New York Giants quarterback Eli Manning, who was the No. 1 overall pick in the 2004 NFL draft, is taking the biblical prophecy that the first will last a little too literally, as he has been surpassed by two quarterbacks taken behind him in the first round of the draft.
Both San Diego Chargers quarterback Philip Rivers and Pittsburgh Steelers quarterback Ben Roethlisberger have proven themselves to be much more proficient quarterbacks than Manning.
Although they were drafted after Manning, they have created a gap so sizable between themselves and Manning that he will likely never catch up.
In Manning's 110 games as the Giants' primary quarterback, games in which he has either attempted the most passes or thrown for the most yards for the Giants, he has completed 58.1 percent of his passes and gained 6.8 yards per pass attempt, 6.2 adjusted yards per pass attempt, 6.1 net yards per pass attempt and 5.5 adjusted net yards per pass attempt.
Additionally, Manning has thrown 164 touchdowns (4.7 touchdown percentage) and 120 interceptions (3.4 interception percentage)—not the kind of touchdown-to-interception ratio that lends itself to great success.
By themselves, Manning's statistics are extremely unimpressive and pale in comparison to the point of transparency when compared to how Rivers and Roethlisberger have performed when they have been the primary quarterbacks for their respective teams.
After every game week, the Chargers should make it a point to call up Eli and Archie Manning and thank them for forcing the Chargers to execute a draft-day trade that landed the franchise a truly elite quarterback in Rivers.
With Rivers, the Chargers offense is in much better hands than it would be with Manning.
Over the course of his career, which includes 87 games as primary quarterback, Rivers has been statistically significantly better than Manning in completion percentage (63.3 percent to 58.1 percent), yards per pass attempt (8.0 to 6.8), adjusted yards per pass attempt (8.0 to 6.2), net yards per pass attempt (7.2 to 6.1), adjusted net yards per pass attempt (7.2 to 5.5), touchdown percentage (5.3 percent to 4.7 percent) and interception percentage (2.5 percent to 3.4 percent).

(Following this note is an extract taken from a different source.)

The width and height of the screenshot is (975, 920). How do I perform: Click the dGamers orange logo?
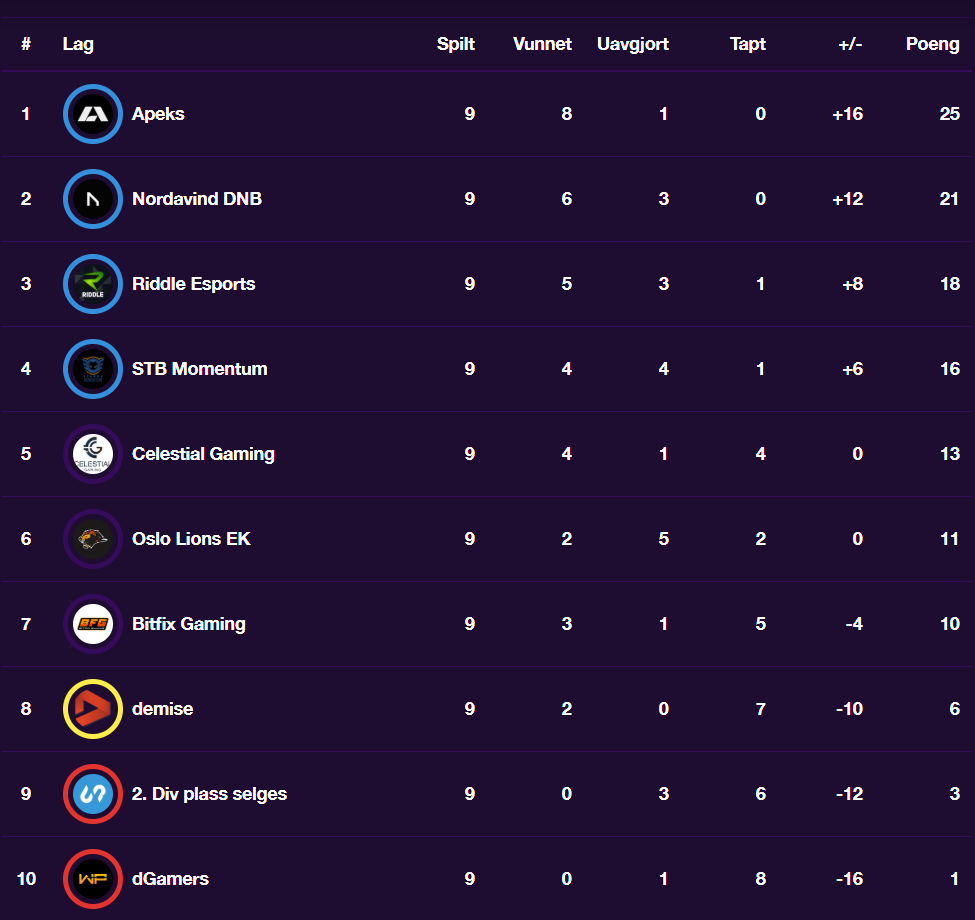pos(93,879)
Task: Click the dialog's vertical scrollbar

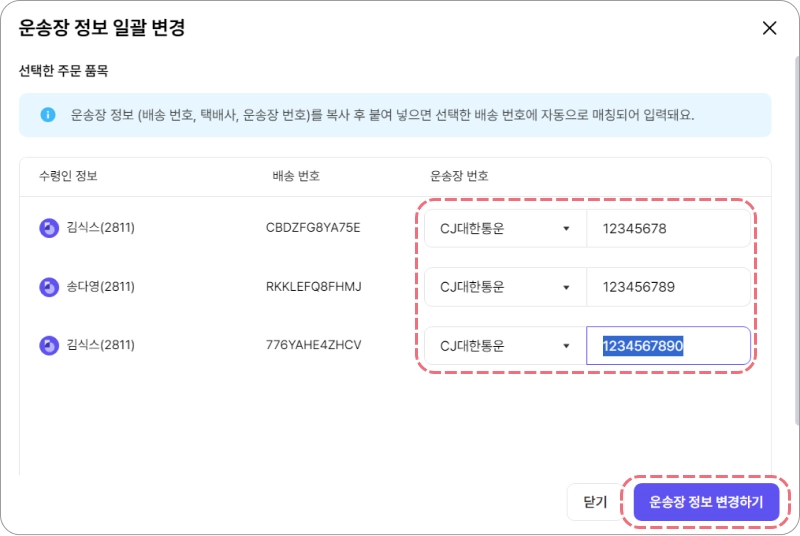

There is no facet of being a quarterback in which Rivers has not been superior to Manning and across the board, every time Rivers drops back to pass, he will gain at least one more yard than Manning will.
Roethlisberger, who was the third quarterback chosen in the first round of the 2004 NFL draft, has not distanced himself from Manning as much as Rivers has, but he is still light years ahead of Manning in most statistical categories.
After 111 games as the Steelers' primary quarterback, Roethlisberger has proven himself statistically significantly superior to Manning in completion percentage (63.0 percent to 58.1 percent), yards per pass attempt (8.0 to 6.8), adjusted yards per pass attempt (7.6 to 6.2), net yards per pass attempt (6.7 to 6.1) and adjusted net yards per pass attempt (6.4 to 5.5).
Roethlisberger also possesses a better touchdown percentage (5.2 percent to 4.7 percent) and interception percentage (3.2 percent to 3.4 percent), but not to the level of being statistically significant.
Even Manning's best season, which occurred in 2009 and is a season he has never been able to duplicate, represents a statistical feat that both Rivers and Roethlisberger have reached multiple times.
During 2009, in his 15 games as primary quarterback, Manning completed 62.3 percent of his passes and gained 7.9 yards per pass attempt, 7.7 adjusted yards per pass attempt, 7.1 net yards per pass attempt and 6.9 adjusted net yards per pass attempt.
Rivers can boast three seasons that are even better than Manning's 2009 campaign, while Roethlisberger has also posted three seasons that compare favorably to Manning's career season.
No matter how you slice it, the Giants ended up with the least desirable quarterback among these three.